環境保全型農法と農家の行動変容についての本文を、最後の文のあとから書き継いでください。

======== ページ本文 ========

たとえば農家は、環境保全型農法を行うことによって収穫量が減少するリスクを懸念しています。しかし、そのことについての正確な情報を必ずしも持っているわけではありません。たとえば、先ほどお話した、稲作における温室効果ガスの発生を抑制する、中干しを通常よりも1週間延長するという方法は、稲を植えた後に軽くひび割れる程度に土地を乾かすこととなります。そのため農家は、土地のひび割れによる稲の根切れの可能性を心配するのです。たとえ「干す」といっても、根切れが起きそうなほど過度に土を乾かす必要はなく、心配であれば水差しを途中でしても良いのです。そうすることによって、収穫量が減ることを避けることができます。温室効果ガス発生の抑制をしたいと思いつつも収穫量の減少リスクを恐れていた農家にこの情報が伝えられると、行動変容が起きる可能性があります。
また、些細なことで行動変容が起きる可能性もあります。たとえば、同じことを伝えるにしても、違う伝え方をするだけで行動変容が起きることがあります。「これから、それをすれば得をするよ。」と伝えるよりも、「今それをしていないことは、損をしているよ。」と伝えることが行動変容の誘発に効果的なことがあるのです。また、現在存在している補助金の水準を変えずに、補助金を受けるために必要な書類手続きを簡素化するだけでも、行動が変わる可能性もあります。

======== 提示された記録 ========

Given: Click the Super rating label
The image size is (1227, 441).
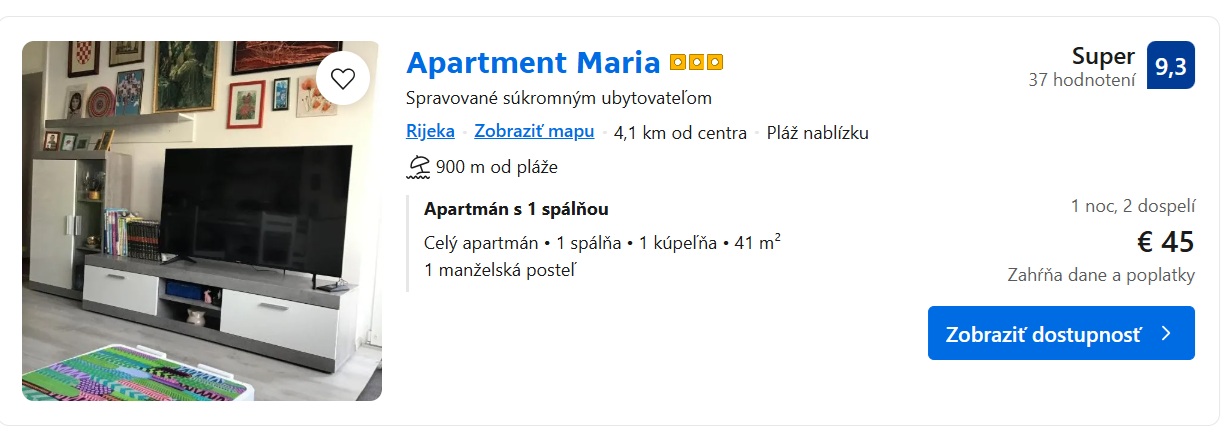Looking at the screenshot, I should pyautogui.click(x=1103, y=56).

========
======== 提示された記録 ========

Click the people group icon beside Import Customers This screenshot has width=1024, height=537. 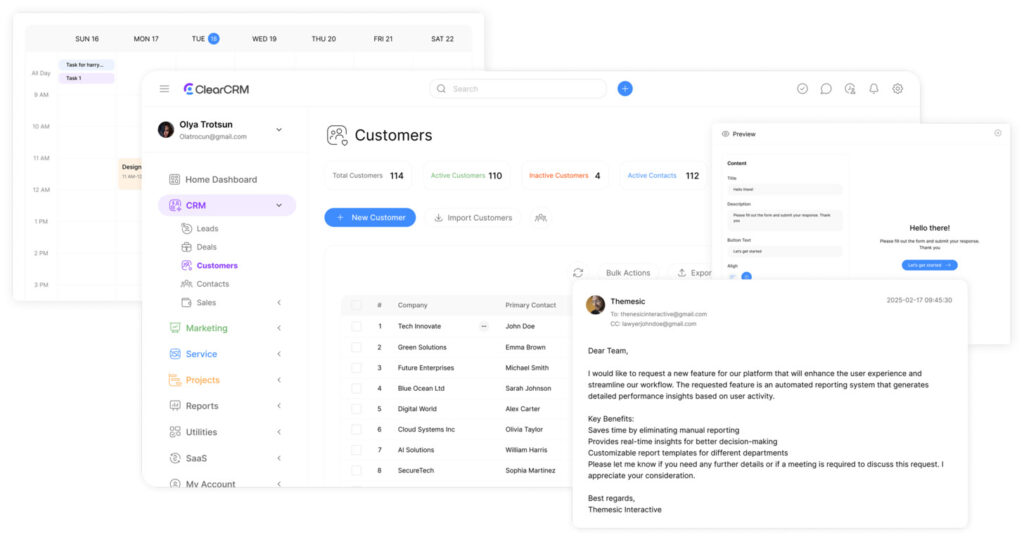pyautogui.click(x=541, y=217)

========

◆ **演習の結果**:
どのようなナッジによってどの程度の農家や消費者が行動を変容させるかということは、まだ明らかではありません。ここまでに述べたナッジによる政策には、補助金や税金と比較して、社会全体にかかる費用が低い可能性もあるという利点もあります。その観点からも、この分野における研究は、今後ますます重要になります。現在私は、これらのことを、環境保全型農業の先進県である滋賀県をフィールドとし、滋賀県と連携して、滋賀大学、尾道市立大学、農林水産省政策研究所の研究者と共に実験に基づいた研究を行っています。
持続可能な社会に向けて、数理的分析、データを用いたシミュレーション分析や統計学的分析によって得られた科学的根拠に基づく制度設計は、日本だけではなく世界全体で導入され始めています。その中でも、人間や組織の行動を解明する行動科学である経済学に依拠したナッジを用いた制度設計とその研究は、今後ますます進んでいくと思われます。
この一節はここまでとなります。